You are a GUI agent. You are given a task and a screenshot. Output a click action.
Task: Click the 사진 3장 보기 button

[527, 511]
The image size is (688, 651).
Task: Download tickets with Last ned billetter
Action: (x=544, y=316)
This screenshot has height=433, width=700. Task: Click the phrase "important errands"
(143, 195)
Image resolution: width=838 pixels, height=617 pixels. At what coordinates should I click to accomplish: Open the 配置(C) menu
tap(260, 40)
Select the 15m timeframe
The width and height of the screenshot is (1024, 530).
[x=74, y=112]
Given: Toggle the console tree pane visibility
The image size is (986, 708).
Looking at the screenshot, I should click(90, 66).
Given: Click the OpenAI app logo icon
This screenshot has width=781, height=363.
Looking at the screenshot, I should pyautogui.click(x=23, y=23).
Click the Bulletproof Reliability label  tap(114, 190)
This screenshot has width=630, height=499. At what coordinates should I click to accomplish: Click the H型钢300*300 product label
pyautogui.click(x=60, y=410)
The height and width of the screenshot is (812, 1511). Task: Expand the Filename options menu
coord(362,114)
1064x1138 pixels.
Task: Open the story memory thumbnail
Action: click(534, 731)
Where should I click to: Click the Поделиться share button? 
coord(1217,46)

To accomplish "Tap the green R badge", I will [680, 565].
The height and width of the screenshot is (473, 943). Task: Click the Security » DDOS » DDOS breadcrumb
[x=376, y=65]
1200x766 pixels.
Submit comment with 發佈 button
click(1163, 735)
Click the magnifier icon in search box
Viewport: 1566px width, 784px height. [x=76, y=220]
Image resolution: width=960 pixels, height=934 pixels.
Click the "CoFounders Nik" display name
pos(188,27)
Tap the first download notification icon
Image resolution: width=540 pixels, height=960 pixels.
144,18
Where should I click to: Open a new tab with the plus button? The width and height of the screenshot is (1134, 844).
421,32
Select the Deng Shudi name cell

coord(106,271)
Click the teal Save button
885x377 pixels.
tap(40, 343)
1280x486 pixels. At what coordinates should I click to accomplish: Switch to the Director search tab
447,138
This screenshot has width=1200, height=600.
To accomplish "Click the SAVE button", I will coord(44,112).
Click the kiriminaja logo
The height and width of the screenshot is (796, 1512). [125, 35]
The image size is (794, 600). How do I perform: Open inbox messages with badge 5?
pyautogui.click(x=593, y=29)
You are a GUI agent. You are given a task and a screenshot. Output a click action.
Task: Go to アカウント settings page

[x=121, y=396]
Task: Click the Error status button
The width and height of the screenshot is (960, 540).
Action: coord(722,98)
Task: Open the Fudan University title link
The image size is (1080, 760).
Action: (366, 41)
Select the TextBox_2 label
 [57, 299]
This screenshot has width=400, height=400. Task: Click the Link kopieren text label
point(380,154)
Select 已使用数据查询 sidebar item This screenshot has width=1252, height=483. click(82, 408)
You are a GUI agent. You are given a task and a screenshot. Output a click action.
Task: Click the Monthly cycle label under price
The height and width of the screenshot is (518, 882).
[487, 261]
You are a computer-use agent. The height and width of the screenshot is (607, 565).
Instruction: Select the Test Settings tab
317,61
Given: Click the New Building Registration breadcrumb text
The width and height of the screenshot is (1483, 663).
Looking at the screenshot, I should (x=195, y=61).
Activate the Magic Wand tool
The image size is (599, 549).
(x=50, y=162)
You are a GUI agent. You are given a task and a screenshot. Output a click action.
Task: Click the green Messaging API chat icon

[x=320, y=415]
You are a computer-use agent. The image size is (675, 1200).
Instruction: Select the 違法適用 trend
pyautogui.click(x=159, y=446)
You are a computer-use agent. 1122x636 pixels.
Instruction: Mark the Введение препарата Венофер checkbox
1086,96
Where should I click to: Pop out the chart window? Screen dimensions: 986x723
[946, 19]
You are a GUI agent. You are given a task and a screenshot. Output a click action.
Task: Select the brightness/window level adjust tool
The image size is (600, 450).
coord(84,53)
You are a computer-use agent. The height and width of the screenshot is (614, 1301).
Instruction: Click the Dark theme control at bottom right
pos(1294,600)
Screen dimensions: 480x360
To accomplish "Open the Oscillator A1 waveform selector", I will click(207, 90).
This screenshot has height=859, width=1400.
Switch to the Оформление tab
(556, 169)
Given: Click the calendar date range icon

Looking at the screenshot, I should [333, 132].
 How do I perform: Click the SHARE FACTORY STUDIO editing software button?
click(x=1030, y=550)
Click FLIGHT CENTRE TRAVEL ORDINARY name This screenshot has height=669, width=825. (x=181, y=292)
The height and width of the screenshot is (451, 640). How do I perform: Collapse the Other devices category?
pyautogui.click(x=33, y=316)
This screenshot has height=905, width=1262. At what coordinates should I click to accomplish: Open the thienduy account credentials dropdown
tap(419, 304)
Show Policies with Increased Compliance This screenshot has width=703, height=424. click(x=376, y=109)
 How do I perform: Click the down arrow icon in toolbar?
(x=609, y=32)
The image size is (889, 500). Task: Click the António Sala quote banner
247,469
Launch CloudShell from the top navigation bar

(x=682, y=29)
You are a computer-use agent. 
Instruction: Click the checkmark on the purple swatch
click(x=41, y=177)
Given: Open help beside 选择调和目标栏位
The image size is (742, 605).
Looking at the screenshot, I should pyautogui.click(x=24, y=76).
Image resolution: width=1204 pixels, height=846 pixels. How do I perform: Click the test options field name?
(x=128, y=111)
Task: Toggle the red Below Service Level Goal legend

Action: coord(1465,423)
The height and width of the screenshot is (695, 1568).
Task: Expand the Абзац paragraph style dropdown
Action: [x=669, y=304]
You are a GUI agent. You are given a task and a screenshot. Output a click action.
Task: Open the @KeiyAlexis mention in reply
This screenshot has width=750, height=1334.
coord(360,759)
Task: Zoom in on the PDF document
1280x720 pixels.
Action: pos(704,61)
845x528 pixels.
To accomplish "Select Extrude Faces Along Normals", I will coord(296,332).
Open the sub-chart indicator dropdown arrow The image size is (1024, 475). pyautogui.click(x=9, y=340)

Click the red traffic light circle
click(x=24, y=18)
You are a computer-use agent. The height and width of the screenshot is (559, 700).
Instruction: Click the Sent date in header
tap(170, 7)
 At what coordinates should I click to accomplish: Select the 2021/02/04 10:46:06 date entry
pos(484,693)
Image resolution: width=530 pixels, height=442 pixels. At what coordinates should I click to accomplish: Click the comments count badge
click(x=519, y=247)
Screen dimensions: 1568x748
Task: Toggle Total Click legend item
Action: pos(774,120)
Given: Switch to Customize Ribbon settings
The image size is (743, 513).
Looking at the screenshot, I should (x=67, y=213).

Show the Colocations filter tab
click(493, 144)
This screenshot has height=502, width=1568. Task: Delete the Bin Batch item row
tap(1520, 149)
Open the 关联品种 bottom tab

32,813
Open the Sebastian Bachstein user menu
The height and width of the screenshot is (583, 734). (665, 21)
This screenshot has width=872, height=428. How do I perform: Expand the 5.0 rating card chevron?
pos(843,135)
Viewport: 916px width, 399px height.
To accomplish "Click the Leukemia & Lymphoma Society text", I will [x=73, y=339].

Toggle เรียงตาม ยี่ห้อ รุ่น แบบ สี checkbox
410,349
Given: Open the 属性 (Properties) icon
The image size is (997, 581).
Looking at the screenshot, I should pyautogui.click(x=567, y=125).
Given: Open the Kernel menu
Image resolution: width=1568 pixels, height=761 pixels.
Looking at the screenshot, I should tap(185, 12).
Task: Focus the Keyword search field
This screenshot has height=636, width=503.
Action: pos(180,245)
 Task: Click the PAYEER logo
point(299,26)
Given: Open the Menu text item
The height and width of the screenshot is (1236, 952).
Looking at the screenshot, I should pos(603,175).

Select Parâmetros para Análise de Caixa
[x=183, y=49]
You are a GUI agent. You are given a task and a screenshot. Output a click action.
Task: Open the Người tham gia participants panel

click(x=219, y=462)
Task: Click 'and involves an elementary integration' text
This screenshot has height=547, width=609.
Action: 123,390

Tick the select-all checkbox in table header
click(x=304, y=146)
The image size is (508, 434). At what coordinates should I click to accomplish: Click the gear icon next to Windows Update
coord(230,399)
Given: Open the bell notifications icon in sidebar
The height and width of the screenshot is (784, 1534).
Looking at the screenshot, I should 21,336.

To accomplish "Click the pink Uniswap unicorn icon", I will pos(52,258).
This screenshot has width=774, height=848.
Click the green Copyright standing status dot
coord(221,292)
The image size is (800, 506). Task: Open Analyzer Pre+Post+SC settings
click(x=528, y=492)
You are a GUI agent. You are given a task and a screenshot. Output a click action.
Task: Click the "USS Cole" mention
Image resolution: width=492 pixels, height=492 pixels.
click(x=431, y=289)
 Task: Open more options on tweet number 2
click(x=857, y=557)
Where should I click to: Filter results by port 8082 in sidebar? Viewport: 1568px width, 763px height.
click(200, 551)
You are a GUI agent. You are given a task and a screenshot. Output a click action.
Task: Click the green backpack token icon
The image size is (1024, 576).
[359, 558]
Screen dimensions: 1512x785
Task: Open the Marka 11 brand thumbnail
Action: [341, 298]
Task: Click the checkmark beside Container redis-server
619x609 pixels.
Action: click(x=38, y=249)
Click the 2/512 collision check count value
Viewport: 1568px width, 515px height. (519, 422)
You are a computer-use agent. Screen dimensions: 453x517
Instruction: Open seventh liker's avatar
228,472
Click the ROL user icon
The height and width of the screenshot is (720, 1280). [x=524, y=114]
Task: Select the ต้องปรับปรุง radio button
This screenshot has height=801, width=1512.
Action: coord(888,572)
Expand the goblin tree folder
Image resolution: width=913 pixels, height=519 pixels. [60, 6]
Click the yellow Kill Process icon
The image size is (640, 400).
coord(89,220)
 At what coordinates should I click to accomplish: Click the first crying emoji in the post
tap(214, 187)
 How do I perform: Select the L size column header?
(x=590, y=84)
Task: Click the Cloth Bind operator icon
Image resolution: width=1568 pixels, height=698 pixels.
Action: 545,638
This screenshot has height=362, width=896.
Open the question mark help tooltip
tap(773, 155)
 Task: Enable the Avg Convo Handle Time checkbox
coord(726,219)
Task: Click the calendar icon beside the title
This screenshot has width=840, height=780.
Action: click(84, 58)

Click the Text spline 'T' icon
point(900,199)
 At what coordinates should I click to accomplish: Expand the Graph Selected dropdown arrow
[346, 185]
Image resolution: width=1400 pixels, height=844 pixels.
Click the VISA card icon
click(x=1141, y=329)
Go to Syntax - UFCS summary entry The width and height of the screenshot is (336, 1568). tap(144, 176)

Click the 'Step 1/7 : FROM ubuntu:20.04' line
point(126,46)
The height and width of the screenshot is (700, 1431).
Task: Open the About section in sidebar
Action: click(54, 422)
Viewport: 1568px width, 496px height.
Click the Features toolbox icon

■ ■ ■ ■ ■

> [Activity] Look through the entries above and quote exactly the lines from the line with "Click the ROL user icon" to the line with "Task: Click the Cloth Bind operator icon", counting both of those lines.

> [Answer for this exercise]
Click the ROL user icon
The height and width of the screenshot is (720, 1280). [x=524, y=114]
Task: Select the ต้องปรับปรุง radio button
This screenshot has height=801, width=1512.
Action: coord(888,572)
Expand the goblin tree folder
Image resolution: width=913 pixels, height=519 pixels. [60, 6]
Click the yellow Kill Process icon
The image size is (640, 400).
coord(89,220)
 At what coordinates should I click to accomplish: Click the first crying emoji in the post
tap(214, 187)
 How do I perform: Select the L size column header?
(x=590, y=84)
Task: Click the Cloth Bind operator icon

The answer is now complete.